Asthma is an inflammatory disease in which the airways become blocked or narrowed, causing symptoms such as coughing, wheezing, shortness of breath, and chest tightness. Some people have long periods without symptoms, while others may always experience difficulty breathing. Asthma attacks occur when something triggers the inflammation of the respiratory system. Flare-ups can be severe—sometimes even life- threatening.
Asthma attacks are generally caused by one or more triggers, including:
- A cold, flu, bronchitis, or sinus infection
- Allergens including dust mites, tree and grass pollen, mold, and animal dander
- Irritants that include tobacco smoke, strong fragrances, and air pollution
- Certain foods and food additives
- Aspirin and anti-inflammatory drugs
- Strenuous exercise
- Changes in weather
- Strong emotions such as anxiety, stress, grief and anger
The most obvious way to treat asthma is to try to prevent attacks. This is usually done with regular use of anti- inflammatory medications, inhaled steroids and leukotriene inhibitors. Once an asthma attack is underway, quick-acting medications like corticosteroids may be able to relieve it.

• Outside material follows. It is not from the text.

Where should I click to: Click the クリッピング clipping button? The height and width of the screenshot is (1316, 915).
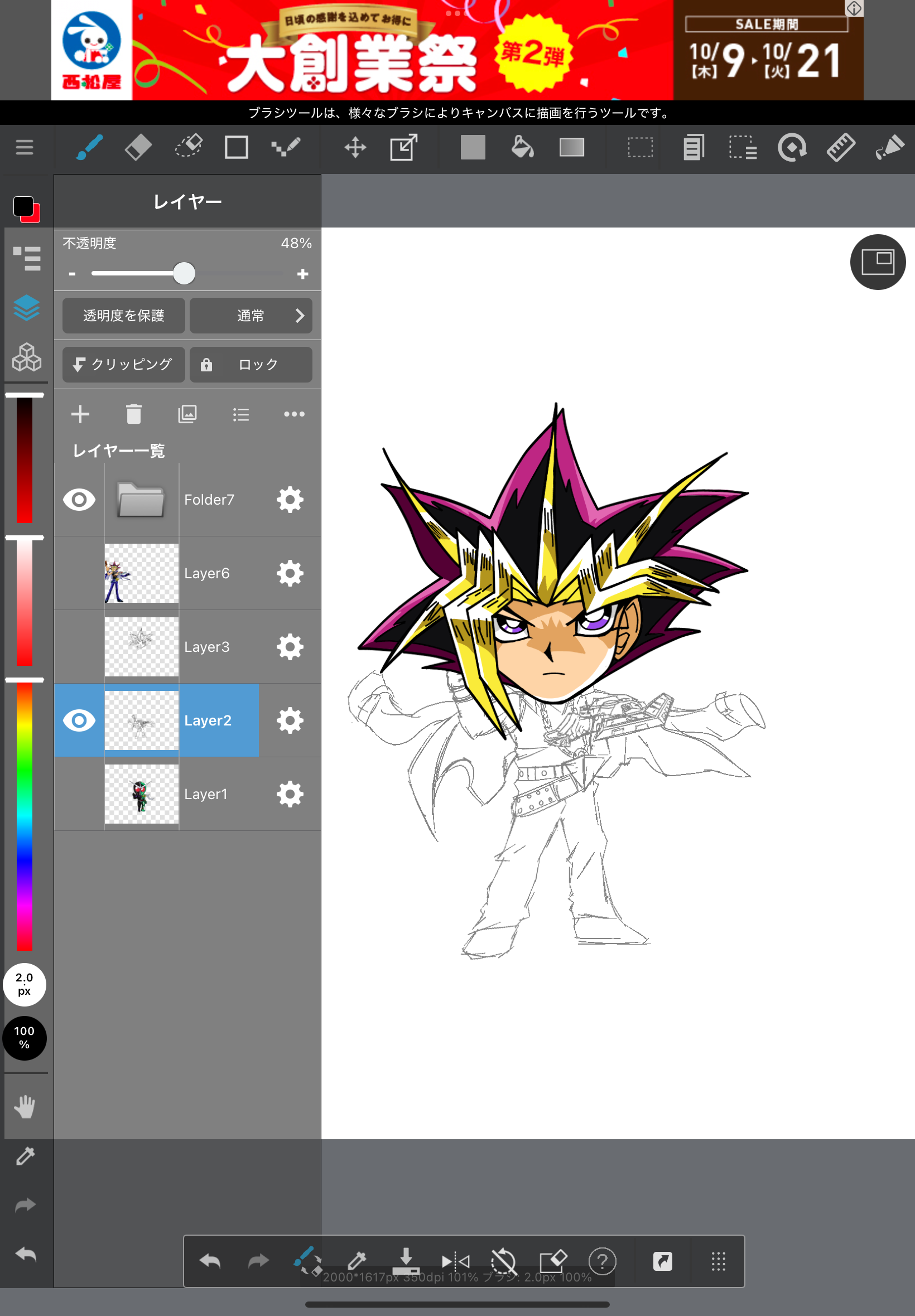click(123, 364)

Is massage okay for someone with asthma?
Yes, massage can help an individual with asthma to relieve some of the tight muscles due to wheezing, coughing and other common symptoms.
Massage is never indicated during an attack. However, between attacks it is indicated to work on specific muscle groups which help to improve muscle function.

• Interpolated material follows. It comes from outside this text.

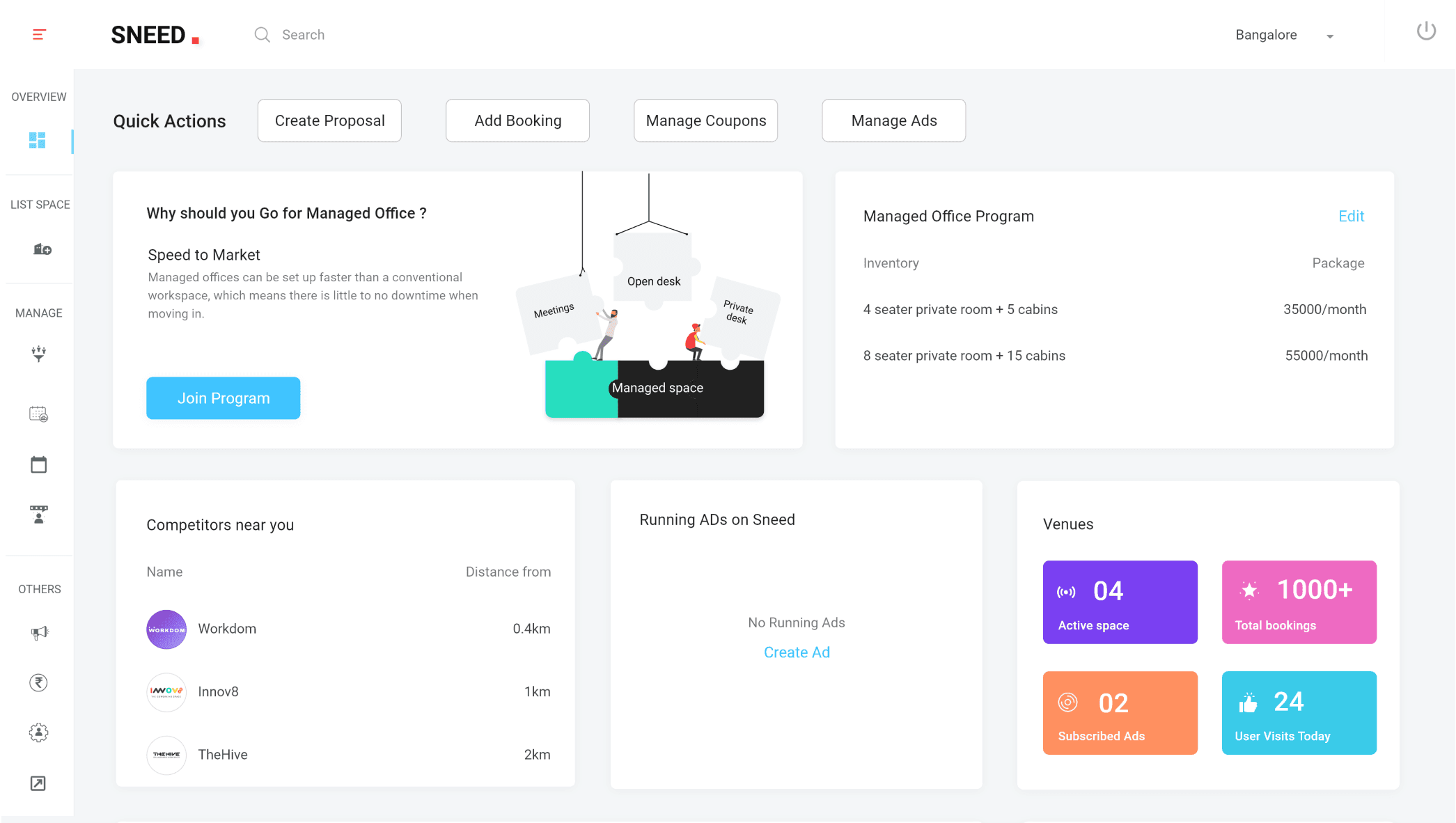Select the rupee payments icon
The width and height of the screenshot is (1456, 823).
tap(39, 682)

The following muscles are commonly overdeveloped and chronically tight in individuals who don’t breathe easily:
- Intercostals – between the ribs
- Scalenes – deep on sides of neck
- Serratus Posterior Inferior – deep on ribs at mid-back
- Diaphragm – dome shaped muscle separating the chest from the abdomen
- SCM – thick and dense on front neck
- Trapezius – mid-to upper back, shoulders up to base of skull
- Erector Spinae – deep along both sides of spine
- Pectoralis major and minor – front chest
What can you do?
It is important to remember that you are a key part of controlling your asthma. Here are a few ways you can take an active part in your treatment:
- Try keeping an asthma diary to track your specific asthma triggers.
- Be sure to keep all of your health care providers fully informed. This includes talking to them about any medications or herbs you may be taking, as well as any changes in your symptoms.
- Follow your practitioner’s recommendations for self-care. These might include exercises such as Qi Gong, yoga, dietary changes
- Practice stress-relief measures such as meditation.
- Schedule regular massage sessions to reduce stress and address specific muscle groups that restrict breathing.
- By making positive lifestyle choices and working closely with your practitioner, you’ll truly be taking charge of your asthma— and your life.